UK home-letting demand rose at the slowest pace in two years in the quarter through April as more people bought their homes and moved out of rented accommodation, a survey by the Royal Institution of Chartered Surveyors (RICS) showed.
A balance of 16 per cent of surveyors reported higher demand for residential lettings, the lowest figure since the first quarter of 2005, RICS said yesterday. That’s down from 28 per cent in the three months through January.
Mortgage approvals climbed to the highest since 2003 in November as the prospect of higher interest rates prompted more Britons to buy their own homes, according to RICS. The Bank of England has raised the UK’s benchmark rate three times since then, taking it to a six-year high of 5.5 per cent this month.

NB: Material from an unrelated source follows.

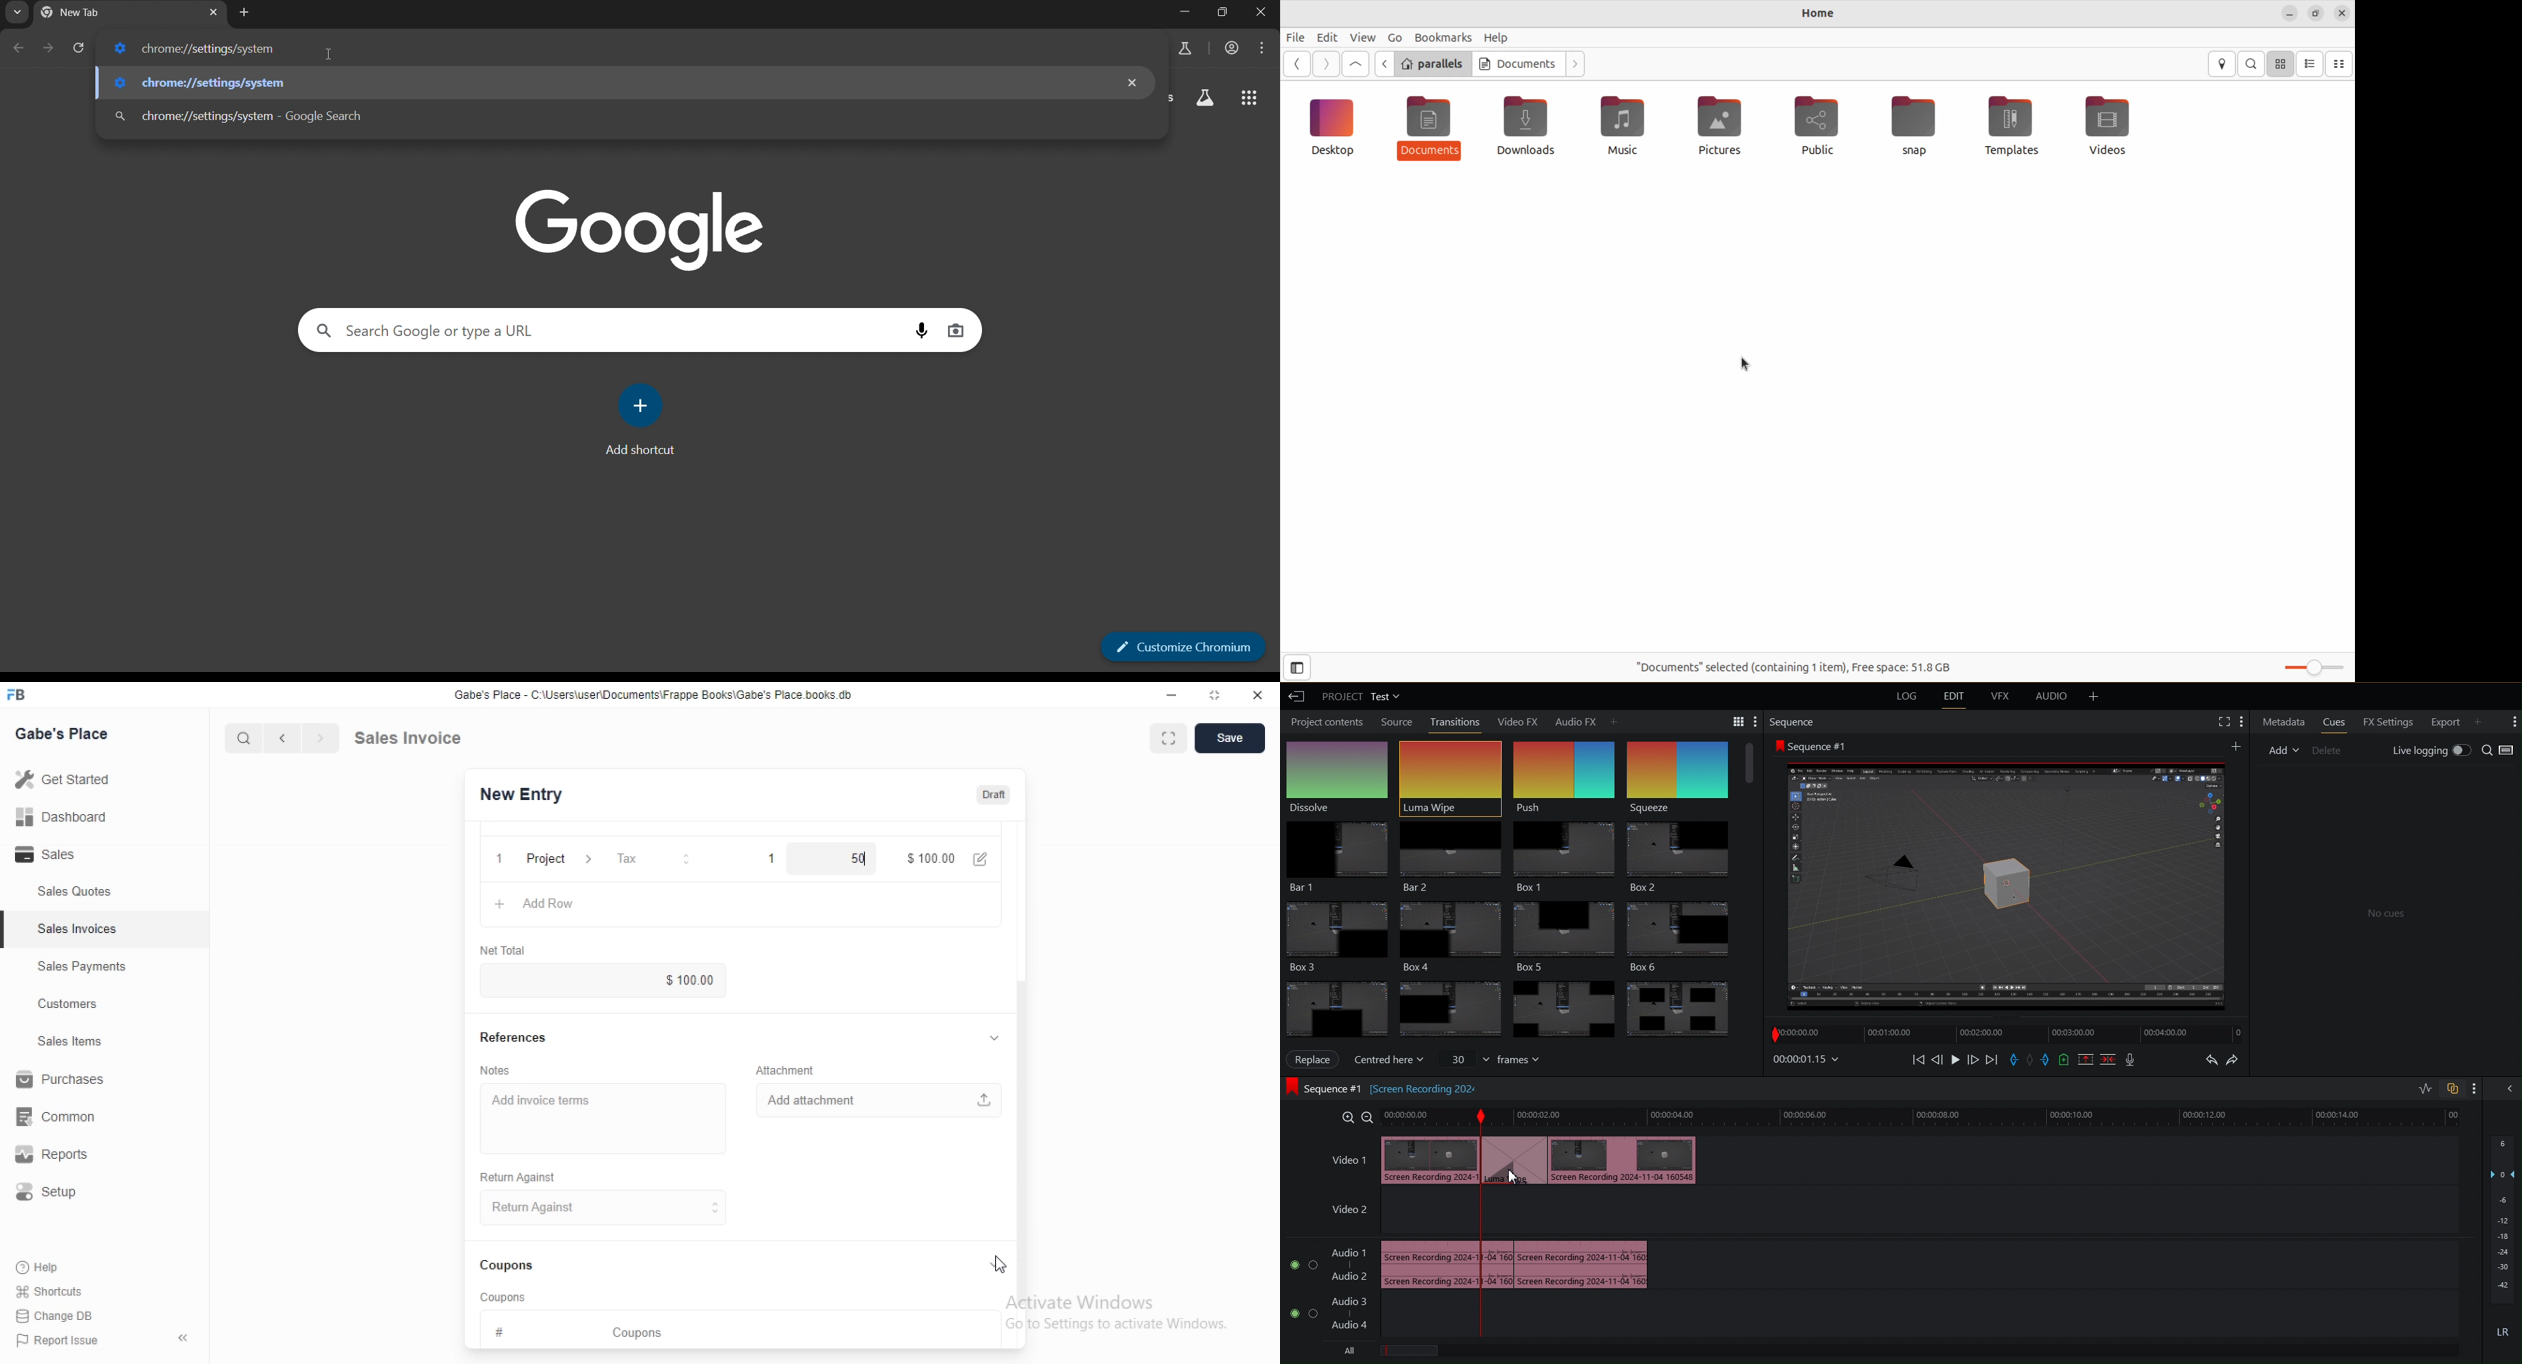 The height and width of the screenshot is (1372, 2548). Describe the element at coordinates (20, 695) in the screenshot. I see `FB logo` at that location.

‘Many recent homebuyers moved into their new properties during the first quarter and therefore no longer needed to rent,’ said RICS, adding that the slowdown was ‘evenly distributed’ across the UK.
Investors are betting that the Bank of England will boost borrowing costs again before the fourth quarter. The implied rate on the September interest-rate futures contract was 6.04 per cent at 8:05 am in London. The contract settles to the three-month London interbank offered rate for the pound, which averaged about 15 basis points more than the central bank benchmark for the past decade.
Rising property prices and higher interest rates also encouraged more landlords to sell their houses, according to RICS. The number of investors selling their properties rose more than one percentage point to 5.2 per cent in the quarter to April, the highest in two years.
‘Many landlords are selling into a tight housing market in light of falling gross yields and rising borrowing costs,’ the RICS report showed. The average cost of a home in England and Wales climbed an annual 6.8 per cent, the most in almost four years, according to a survey by Hometrack Ltd.